Énoncé de la tâche
Traduisez en anglais cette phrase de l'entretien avec Sebastian Fitzek : « En fait, je pense que les lecteurs sont encore plus fous que moi car ils me paient pour que je leur fasse peur ! »

Interview de Sebastian Fitzek (18/03/2012)
Interview réalisée le 18 mars 2012 dans le cadre du Salon du livre de Paris, où Sebastian Fitzek dédicaçait son nouveau thriller, Le Briseur d'âmes.
Polars Pourpres : Bonjour Sebastian Fitzek. Avant tout, pouvez-vous nous dire pourquoi vous avez commencé à écrire ce type d'histoire ?
Sebastian Fitzek : Je voulais juste écrire des romans que je voudrais lire moi-même, et je suis passionné par les thrillers. Pas seulement les « psycho-thrillers », mais les thrillers en général.
PP : Avez-vous un but précis en les écrivant ?
SF : J’ai toujours l’idée d’une fin avant de commencer, parce que je pense qu’écrire un thriller, c’est comme raconter une blague. Il faut connaître la chute avant de commencer à la raconter sinon ça ne sera jamais drôle à la fin. Mais je n’ai que le début et la fin : le reste est à l’initiative des personnages, et ce sont eux qui changent l’histoire comme ils le souhaitent, pas moi.
PP : Les auteurs de « psycho-thrillers » sont forcément un peu fous pour inventer ces histoires, non ?
SF : C’est une question qui revient souvent. En fait, je pense que les lecteurs sont encore plus fous que moi car ils me paient pour que je leur fasse peur ! Donc, je crois que, soit on est tous fous, soit personne ne l’est. Je préfère me dire qu’on est tous sains d’esprit.
PP : Vous êtes venu déguisé aujourd'hui pour votre dédicace (avec une camisole de force et un masque d'Hannibal, cf. photo ci-dessus, NDLR). Pour quelle raison ?
SF : Je cherche à divertir les lecteurs avec mes livres. Lors des rencontres et des dédicaces, je trouve très ennuyeux de rester assis à parler et signer des livres, alors j’essaie de divertir le public et de rendre l’histoire plus réaliste. Je trouve ça amusant.
PP : Comment-vous est venue l'idée principale du Briseur d'âmes ? (Un homme laisse ses victimes physiquement saines mais totalement apathiques, mentalement détruites, NDLR).

Données sources
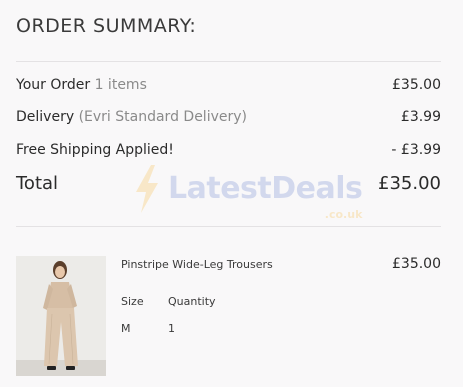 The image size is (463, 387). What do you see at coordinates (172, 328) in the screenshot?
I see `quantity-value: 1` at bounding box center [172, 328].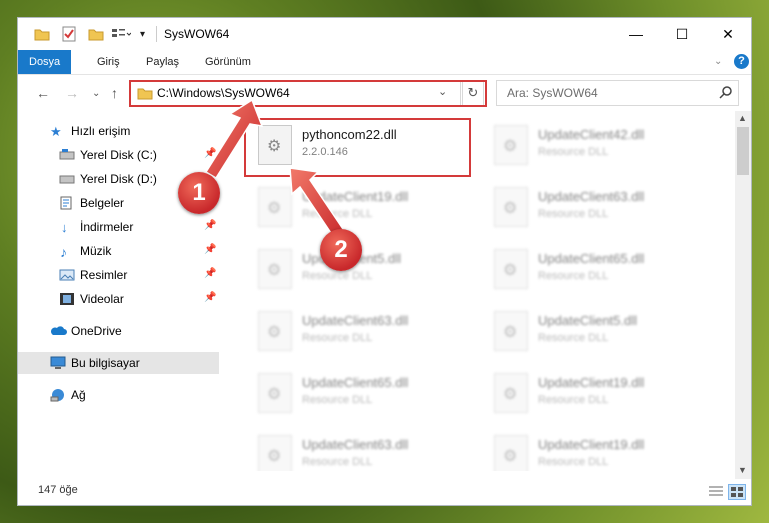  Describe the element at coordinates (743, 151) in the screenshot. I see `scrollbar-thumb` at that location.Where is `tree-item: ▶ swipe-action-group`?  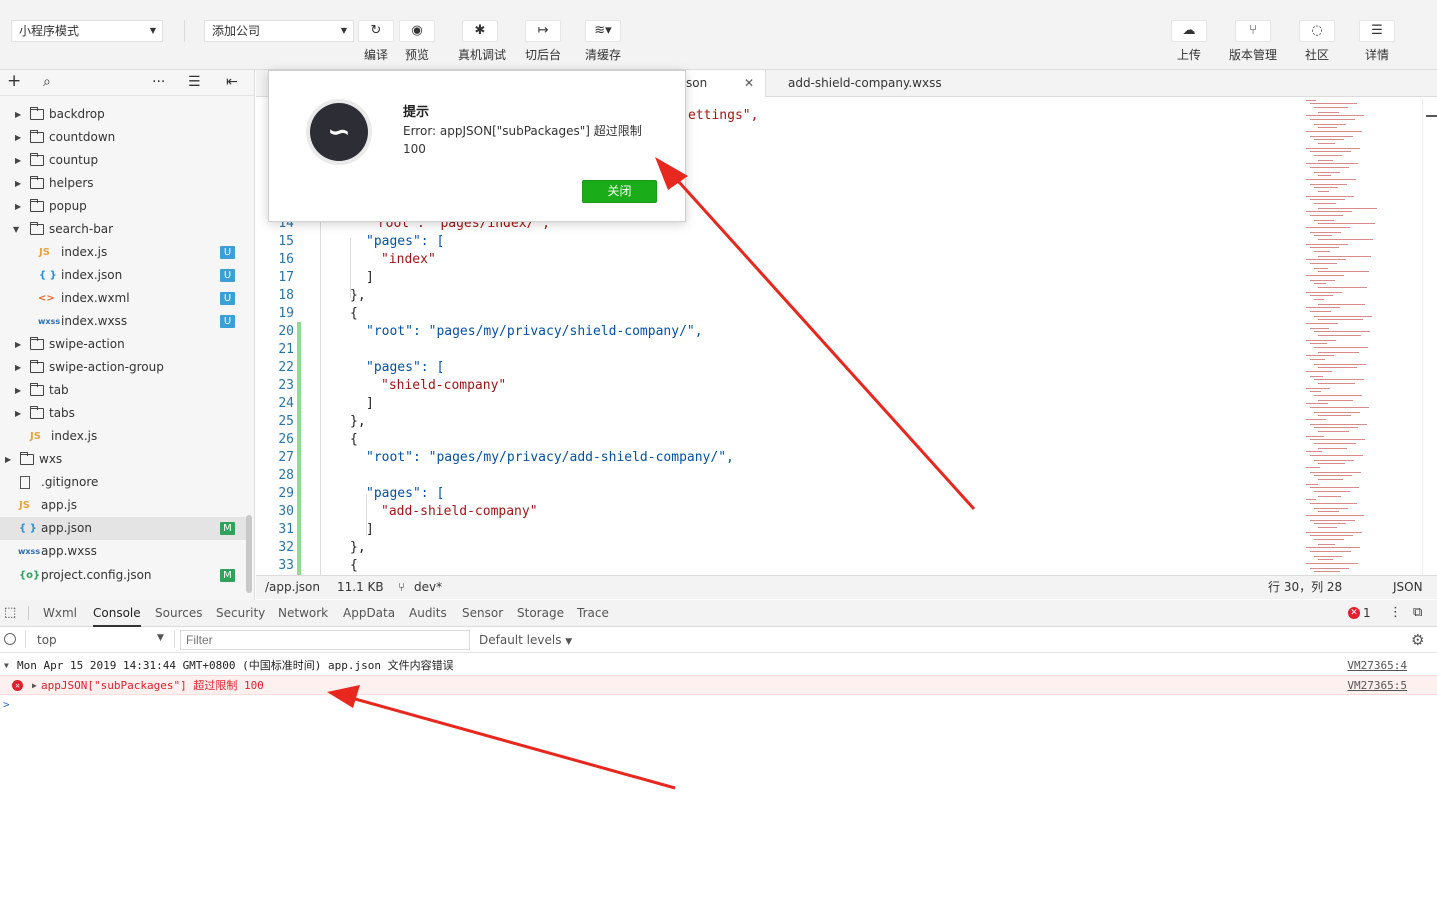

Résultat
In fact, I think readers are even crazier than I am, because they pay me to scare them!